Vulnerability allows authenticating Windows servers remotely and taking over the Windows domains

French cybersecurity specialist Gilles Lionel reported the discovery of a serious vulnerability in the Windows operating system that would allow threat actors to arbitrarily authenticate to remote Windows servers in order to access NTLM authentication details or authentication certificates.

The flaw was dubbed “PetitPotam” and already has a proof of concept (PoC) whose code is available on GitHub from this weekend. The researcher points out that this problem arises when threat actors abuse MS-EFSRPC, a protocol employed by devices with Windows systems to perform operations with encrypted data stored on remote systems.

Using PoC code, attackers could send SMB requests to the affected interface, forcing the target system to initiate an authentication procedure that will result in the exposure of sensitive information. Threat actors can use this information as part of an NTLM relay attack to gain access to remote systems on the same internal network.

It is worth mentioning that this attack must be deployed locally and can be especially harmful to large corporate networks, in which threat actors can force domain controllers to remove hashing of their NTLM passwords, allowing the total compromise of the affected networks.

The researcher’s tests looked at Windows Server 2016 and 2019 systems; although Gilles believes it is highly feasible that this attack can affect most currently supported Windows Server versions.

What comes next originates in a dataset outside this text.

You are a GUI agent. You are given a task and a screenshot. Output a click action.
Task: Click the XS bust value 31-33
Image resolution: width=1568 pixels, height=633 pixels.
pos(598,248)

In this regard, Microsoft published on its official platforms a series of measures to mitigate the risk of exploitation, although nothing was mentioned about a possible additional patch. This is the third high-profile Vulnerability related to Microsoft products reported in recent weeks, following the chaos generated by the PrintNightmare and SeriousSAM flaws; reports of these flaws being exploited in real-world scenarios continue to circulate, indicating that users do not always install critical patches released by tech companies, allowing threat actors to continue abusing some bugs that should already have been addressed by users.